Sakarya Üniversitesi Tıp Fakültesi Genel Cerrahi Ana Bilim Dalı Başkanı Prof. Dr. Fatih Altıntoprak, organ bağışının, bazı hastalıkların tek tedavi yöntemi olduğunu kaydetti. Özellikle böbrek yetmezliği olan kişilerde dünyada kabul edilen tek tedavi yönteminin organ bağışı olduğunu vurgulayan Altıntoprak, şöyle devam etti:

"Bu konuda halkımızın bilinçlendirilmesi gerekiyor. Özellikle kadavradan organ bağışı ülkemizde maalesef çok düşük seviyelerde. Aslında kadavradan olan bağışların çok daha yüksek olmasını isteriz ama yaklaşık yüzde 7 oranında kadavradan böbrek nakli yapabildik. Bu oranın çok daha yüksek olması gerekiyor. Organlarımızı bağışlamaktan çekinmeyelim." 

‘BAŞIMA GELMEZ DEMEYİN

Antalya'da, 63 yaşındaki Hamdi Aras, lise yıllarında aynı sırayı paylaştığı ve 43 yıl hayat arkadaşlığı yaptığı eşinden nakledilen böbrekle yaşama tutundu. Organ Nakli Merkezi Müdürü Prof. Dr. Bülent Aydınlı başkanlığındaki ekip, Sıdıka Aras'ın böbreğinin birini eşine nakletti. Aynı hastane odasında tedavileri süren ve birbirlerine destek olan Aras çiftçi, organ bekleyen hastaların yaşama tutunabilmesi için bağış çağrısında bulundu. Organ bağışı çağrısında bulunan Aras, "Her bağış bir hayat demek. Yakınlarının ölümü acı ama organlarını bağışlamak çok yüce bir şey. Bağışlar artık yaygınlaşsın istiyorum." dedi.

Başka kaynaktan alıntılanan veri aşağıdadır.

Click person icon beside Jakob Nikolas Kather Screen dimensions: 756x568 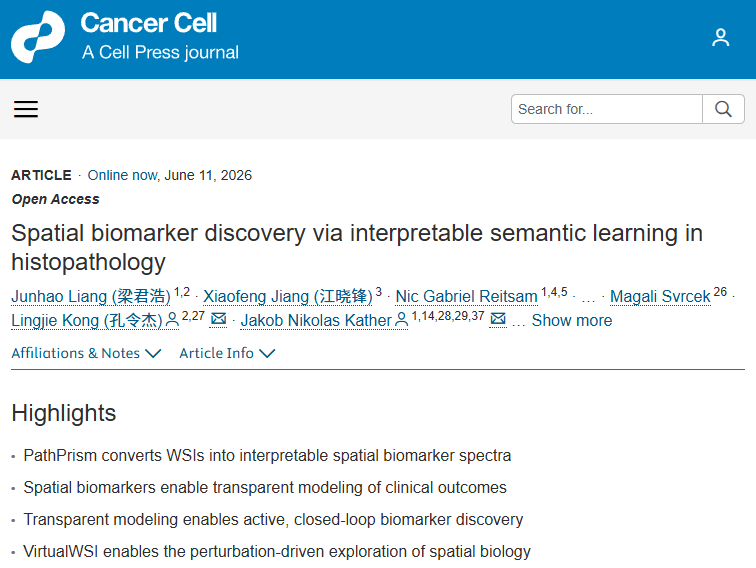(x=401, y=320)
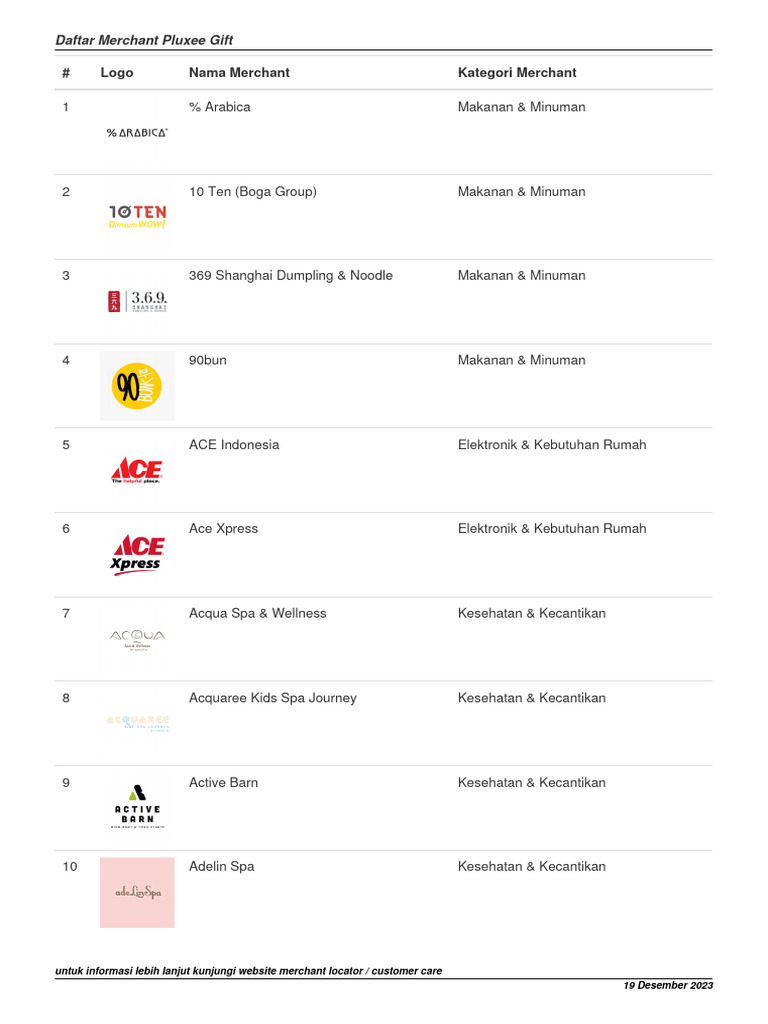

Sıdıka Aras ise şikayetlerine rağmen doktora gitmek istemeyen eşini zorla hastaneye götürdüğünü söyledi: “Tek böbrekle de yaşayabiliyorum, hiç eksiklik hissetmiyorum, yaşamım devam ediyor. Herkes çekinmeden organını bağışlayabilir. Kimse benim başıma gelmez demesin."